泰安二十三年的春天,长安城迎来了一群特殊的客人。
当这支百余人组成的队伍穿过陇山隘口,踏上关中平原时,沿途的百姓纷纷驻足观望。队伍中的人身着左衽皮袍,头戴毡帽,面色黝黑,与中原人的装束迥异。为首的是个三十多岁的汉子,骑着一匹雄健的河曲马,腰佩镶嵌绿松石的弯刀,眼神锐利如鹰。
“禄东赞大人,前面就是长安城了。”通译官指着远处隐约可见的城墙轮廓,用生硬的蕃语说道。
被称为禄东赞的汉子勒住马,眺望着那座传说中的都城。晨雾中,长安城的轮廓若隐若现,规模之大超出了他的想象——这比逻些城大了何止十倍!
“这就是天可汗的都城吗?”禄东赞喃喃自语,眼中闪过一丝复杂的神色,既有向往,也有一丝不易察觉的戒备。
他是受吐蕃赞普松赞干布之命,率领使团前来朝见仲朝皇帝的。此时的吐蕃刚刚统一高原诸部,正是雄心勃勃之时。赞普听闻东方有个强大的帝国,国富民强,文化昌盛,便派出了最得力的臣子前来探个究竟。

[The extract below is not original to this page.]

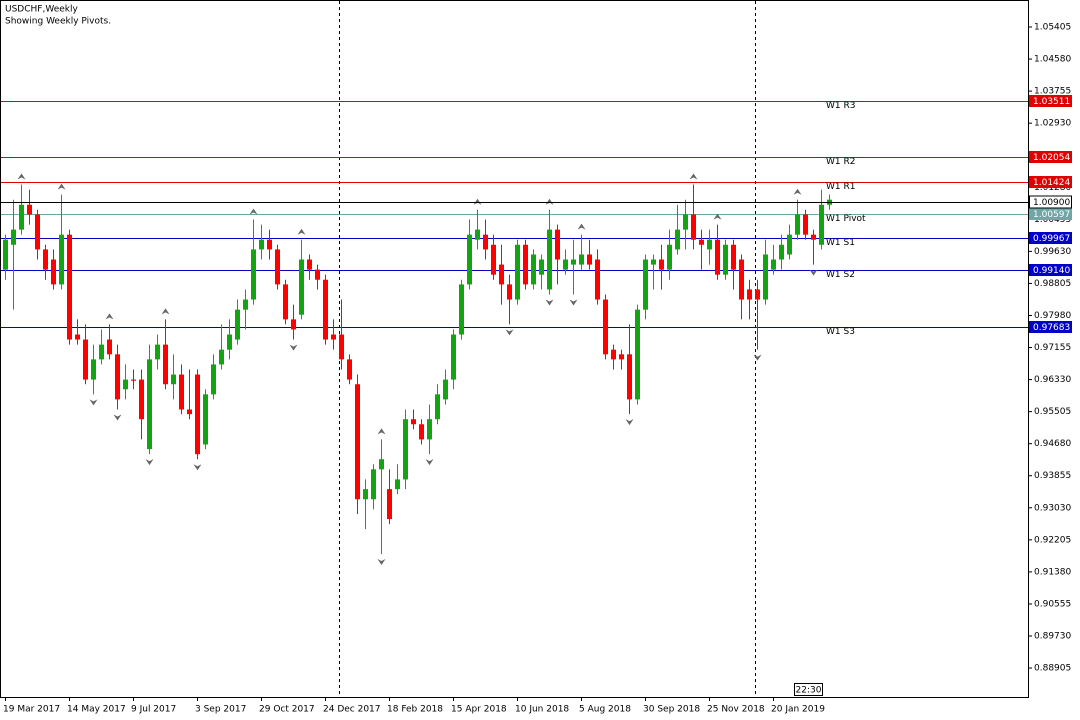 The width and height of the screenshot is (1080, 720). What do you see at coordinates (1052, 215) in the screenshot?
I see `price-tag-label: 1.00597` at bounding box center [1052, 215].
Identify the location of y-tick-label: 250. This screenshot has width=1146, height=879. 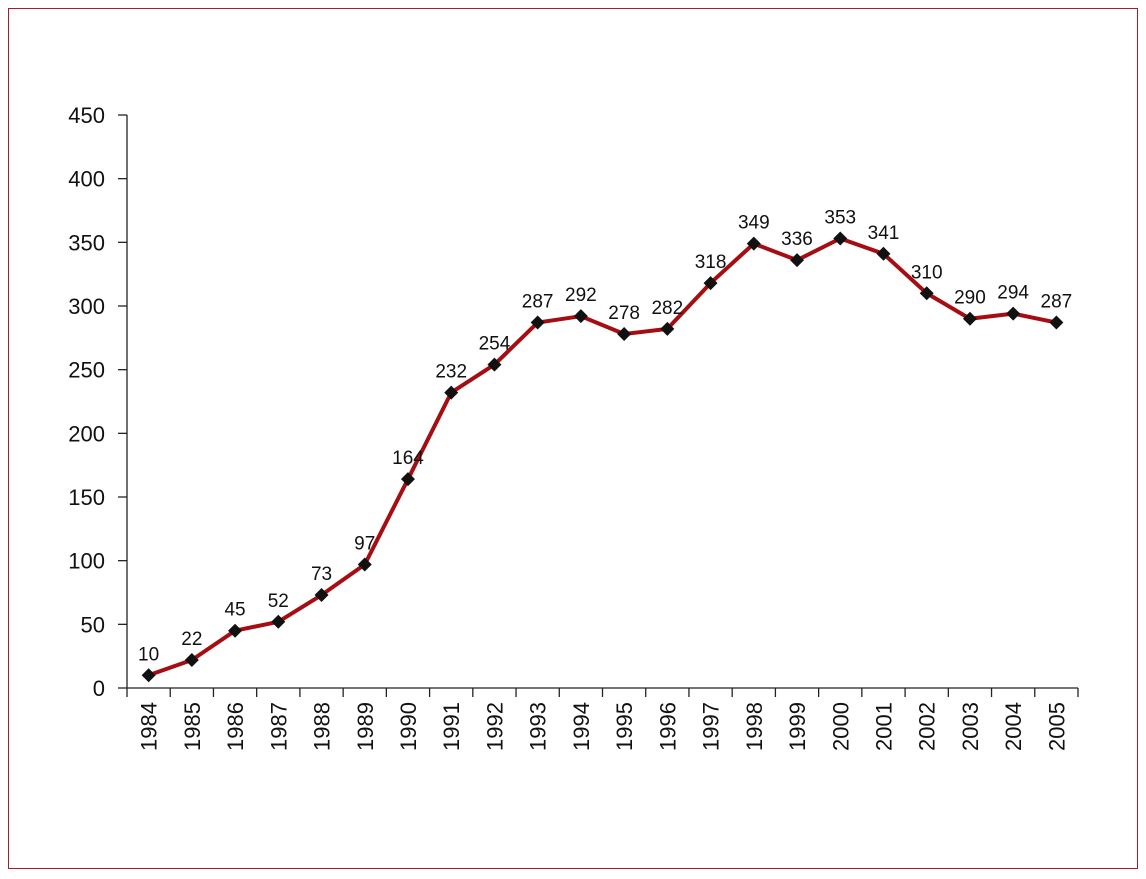
(86, 370).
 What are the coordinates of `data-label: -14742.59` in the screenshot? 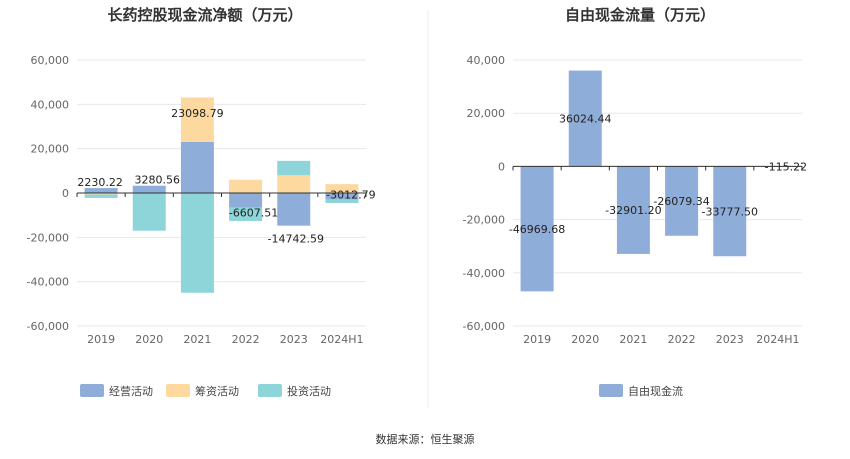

使团在鸿胪寺官员的引导下入城,被安置在西市的蕃坊驿馆。长安城的繁华让这些高原来客目不暇接——宽阔的街道可以并排行驶八辆马车,两侧店铺林立,商品琳琅满目;行人摩肩接踵,服饰各异,有汉人、胡人、西域人,甚至还有皮肤黝黑的昆仑奴。
“大人,您看那是什么?”一个年轻使臣指着街边一个摊贩惊呼。
禄东赞顺着他指的方向看去,只见小贩正在演示一种奇特的工具:将麦子倒进木斗,转动把手,白花花的面粉就从另一头流出来。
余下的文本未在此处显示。